• WHAT NEEDS TO BE DONE: Using the entries that follow, establish how many lines contain the word "Permanent" and give only that figure.

(Stored data entries)
····················

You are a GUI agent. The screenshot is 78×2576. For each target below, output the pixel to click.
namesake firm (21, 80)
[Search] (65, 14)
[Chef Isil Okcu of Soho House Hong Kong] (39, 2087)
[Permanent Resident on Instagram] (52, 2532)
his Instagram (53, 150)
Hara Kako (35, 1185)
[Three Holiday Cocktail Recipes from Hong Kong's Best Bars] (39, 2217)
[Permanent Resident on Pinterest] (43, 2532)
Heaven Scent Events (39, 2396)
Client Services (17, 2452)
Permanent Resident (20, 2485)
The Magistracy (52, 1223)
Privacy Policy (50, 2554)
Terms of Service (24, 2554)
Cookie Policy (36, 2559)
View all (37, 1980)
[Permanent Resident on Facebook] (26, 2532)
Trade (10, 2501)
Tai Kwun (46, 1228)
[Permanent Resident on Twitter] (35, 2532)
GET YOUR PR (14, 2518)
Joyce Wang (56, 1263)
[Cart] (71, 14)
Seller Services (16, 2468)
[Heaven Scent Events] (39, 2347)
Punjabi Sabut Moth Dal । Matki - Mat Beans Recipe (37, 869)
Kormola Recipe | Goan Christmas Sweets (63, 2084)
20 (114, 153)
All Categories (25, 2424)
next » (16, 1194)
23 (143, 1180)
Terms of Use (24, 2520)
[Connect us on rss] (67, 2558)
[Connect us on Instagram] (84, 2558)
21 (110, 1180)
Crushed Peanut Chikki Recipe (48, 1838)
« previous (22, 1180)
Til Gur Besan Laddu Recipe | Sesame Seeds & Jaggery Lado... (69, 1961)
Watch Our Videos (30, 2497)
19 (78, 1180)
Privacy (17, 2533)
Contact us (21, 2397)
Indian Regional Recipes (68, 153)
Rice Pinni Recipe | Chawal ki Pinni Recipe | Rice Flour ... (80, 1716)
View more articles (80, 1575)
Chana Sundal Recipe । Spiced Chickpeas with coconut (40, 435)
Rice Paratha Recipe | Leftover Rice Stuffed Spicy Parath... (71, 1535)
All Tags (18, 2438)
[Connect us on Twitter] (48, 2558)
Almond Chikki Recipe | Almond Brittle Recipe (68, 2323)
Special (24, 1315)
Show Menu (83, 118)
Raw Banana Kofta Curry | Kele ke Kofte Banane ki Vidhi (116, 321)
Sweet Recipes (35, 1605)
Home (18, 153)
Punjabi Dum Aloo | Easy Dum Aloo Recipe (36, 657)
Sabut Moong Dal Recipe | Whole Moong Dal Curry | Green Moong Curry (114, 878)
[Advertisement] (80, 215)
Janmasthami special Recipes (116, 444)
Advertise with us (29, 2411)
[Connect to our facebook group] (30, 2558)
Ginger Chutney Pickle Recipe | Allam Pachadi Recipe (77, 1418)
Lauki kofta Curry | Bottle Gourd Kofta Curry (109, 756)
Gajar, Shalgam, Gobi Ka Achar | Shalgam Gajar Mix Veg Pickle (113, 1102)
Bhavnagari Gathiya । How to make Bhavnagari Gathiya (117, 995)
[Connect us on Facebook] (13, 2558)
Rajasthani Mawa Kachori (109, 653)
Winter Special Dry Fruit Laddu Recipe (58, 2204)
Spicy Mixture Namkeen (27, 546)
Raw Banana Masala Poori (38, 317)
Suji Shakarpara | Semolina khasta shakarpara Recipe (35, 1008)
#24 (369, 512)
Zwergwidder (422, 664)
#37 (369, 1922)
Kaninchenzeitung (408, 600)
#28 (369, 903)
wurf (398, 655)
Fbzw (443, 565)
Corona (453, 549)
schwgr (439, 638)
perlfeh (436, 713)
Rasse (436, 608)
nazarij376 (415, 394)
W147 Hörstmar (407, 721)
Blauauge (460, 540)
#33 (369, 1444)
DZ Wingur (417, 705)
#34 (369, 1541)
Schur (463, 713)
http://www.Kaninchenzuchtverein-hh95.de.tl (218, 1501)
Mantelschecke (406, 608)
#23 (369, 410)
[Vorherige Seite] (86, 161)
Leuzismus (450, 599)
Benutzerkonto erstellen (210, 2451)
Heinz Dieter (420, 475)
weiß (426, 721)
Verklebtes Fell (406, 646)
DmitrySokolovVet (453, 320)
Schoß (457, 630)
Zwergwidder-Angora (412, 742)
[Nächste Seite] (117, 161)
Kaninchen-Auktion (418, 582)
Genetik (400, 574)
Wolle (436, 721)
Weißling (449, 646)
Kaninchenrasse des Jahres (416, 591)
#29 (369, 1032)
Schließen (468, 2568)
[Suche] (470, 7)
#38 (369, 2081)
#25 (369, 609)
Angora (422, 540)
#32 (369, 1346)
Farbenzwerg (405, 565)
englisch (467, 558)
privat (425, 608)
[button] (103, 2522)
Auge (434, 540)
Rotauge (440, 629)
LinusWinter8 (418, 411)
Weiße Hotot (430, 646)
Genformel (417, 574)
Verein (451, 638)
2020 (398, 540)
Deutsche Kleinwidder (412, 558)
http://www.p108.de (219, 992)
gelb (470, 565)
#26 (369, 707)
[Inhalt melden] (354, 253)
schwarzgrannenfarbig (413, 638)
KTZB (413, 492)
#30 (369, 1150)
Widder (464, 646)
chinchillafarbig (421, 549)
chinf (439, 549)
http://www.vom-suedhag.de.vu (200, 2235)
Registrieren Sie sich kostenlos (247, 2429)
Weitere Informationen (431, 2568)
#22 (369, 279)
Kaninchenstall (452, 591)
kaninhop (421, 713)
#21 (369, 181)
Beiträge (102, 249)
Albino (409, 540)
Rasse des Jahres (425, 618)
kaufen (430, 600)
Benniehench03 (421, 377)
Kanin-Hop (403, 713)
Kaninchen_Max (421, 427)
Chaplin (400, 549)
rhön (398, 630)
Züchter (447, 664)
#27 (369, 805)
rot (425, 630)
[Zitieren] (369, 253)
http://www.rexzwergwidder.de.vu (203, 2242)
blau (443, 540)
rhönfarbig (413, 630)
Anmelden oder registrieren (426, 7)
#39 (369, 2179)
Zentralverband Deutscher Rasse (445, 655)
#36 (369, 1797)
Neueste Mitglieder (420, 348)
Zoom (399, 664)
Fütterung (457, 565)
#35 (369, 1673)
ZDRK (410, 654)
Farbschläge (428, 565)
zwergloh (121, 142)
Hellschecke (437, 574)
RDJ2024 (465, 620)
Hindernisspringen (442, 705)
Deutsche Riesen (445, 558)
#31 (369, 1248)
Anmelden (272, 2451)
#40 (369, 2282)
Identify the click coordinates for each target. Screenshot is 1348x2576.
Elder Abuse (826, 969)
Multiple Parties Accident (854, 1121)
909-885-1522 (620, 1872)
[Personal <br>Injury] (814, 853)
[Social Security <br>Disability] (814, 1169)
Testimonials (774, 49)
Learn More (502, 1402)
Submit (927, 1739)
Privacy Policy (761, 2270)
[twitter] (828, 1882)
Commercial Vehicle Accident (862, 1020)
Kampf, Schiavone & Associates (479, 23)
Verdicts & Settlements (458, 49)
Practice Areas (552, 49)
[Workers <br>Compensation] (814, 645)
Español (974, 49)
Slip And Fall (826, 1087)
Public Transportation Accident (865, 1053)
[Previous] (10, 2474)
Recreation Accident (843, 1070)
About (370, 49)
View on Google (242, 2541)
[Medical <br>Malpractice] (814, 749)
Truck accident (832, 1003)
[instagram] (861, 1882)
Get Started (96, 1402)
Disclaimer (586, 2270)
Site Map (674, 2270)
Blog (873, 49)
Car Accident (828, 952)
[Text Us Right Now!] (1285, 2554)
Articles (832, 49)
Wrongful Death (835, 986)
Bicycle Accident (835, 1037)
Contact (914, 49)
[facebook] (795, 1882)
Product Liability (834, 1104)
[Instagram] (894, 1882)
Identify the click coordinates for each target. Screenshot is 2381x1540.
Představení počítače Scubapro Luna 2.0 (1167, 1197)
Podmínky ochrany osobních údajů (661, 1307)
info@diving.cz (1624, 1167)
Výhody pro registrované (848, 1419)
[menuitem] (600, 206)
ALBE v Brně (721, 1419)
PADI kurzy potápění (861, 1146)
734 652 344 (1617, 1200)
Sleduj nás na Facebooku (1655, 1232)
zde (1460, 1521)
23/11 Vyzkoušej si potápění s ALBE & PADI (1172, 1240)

····················

• SOLVED PROBLEM: 5